Recorded data:
::::::::::

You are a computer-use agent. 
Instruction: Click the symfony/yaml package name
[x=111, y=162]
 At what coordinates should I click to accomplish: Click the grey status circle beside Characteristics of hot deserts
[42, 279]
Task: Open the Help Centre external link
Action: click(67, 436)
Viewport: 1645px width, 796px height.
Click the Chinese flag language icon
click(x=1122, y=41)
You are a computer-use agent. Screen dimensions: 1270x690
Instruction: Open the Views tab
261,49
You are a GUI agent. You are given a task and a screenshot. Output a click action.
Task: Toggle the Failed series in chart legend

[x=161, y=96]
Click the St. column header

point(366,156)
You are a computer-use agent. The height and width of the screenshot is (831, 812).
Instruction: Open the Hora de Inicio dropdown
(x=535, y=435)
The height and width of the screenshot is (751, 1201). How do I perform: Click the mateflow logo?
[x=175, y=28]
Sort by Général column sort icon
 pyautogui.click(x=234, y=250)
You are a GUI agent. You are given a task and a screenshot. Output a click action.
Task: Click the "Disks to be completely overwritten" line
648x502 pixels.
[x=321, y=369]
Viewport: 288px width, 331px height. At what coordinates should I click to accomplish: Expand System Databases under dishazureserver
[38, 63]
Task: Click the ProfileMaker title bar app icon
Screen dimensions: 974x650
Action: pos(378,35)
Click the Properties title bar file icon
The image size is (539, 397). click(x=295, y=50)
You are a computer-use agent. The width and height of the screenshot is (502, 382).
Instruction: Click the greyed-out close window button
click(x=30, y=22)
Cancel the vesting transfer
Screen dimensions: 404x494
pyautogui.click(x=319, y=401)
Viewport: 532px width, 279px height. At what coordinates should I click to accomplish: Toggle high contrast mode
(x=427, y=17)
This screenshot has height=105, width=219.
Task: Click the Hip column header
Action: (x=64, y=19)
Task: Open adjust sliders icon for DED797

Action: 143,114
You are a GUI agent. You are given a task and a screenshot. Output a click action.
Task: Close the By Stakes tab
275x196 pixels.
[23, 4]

::::::::::

Above are records; repeat only the lines starting at the line with "Task: Toggle the" and ending at the line with "Task: Click the ProfileMaker", exactly as they appear, both included.

Task: Toggle the Failed series in chart legend

[x=161, y=96]
Click the St. column header

point(366,156)
You are a computer-use agent. The height and width of the screenshot is (831, 812).
Instruction: Open the Hora de Inicio dropdown
(x=535, y=435)
The height and width of the screenshot is (751, 1201). How do I perform: Click the mateflow logo?
[x=175, y=28]
Sort by Général column sort icon
 pyautogui.click(x=234, y=250)
You are a GUI agent. You are given a task and a screenshot. Output a click action.
Task: Click the "Disks to be completely overwritten" line
648x502 pixels.
[x=321, y=369]
Viewport: 288px width, 331px height. At what coordinates should I click to accomplish: Expand System Databases under dishazureserver
[38, 63]
Task: Click the ProfileMaker title bar app icon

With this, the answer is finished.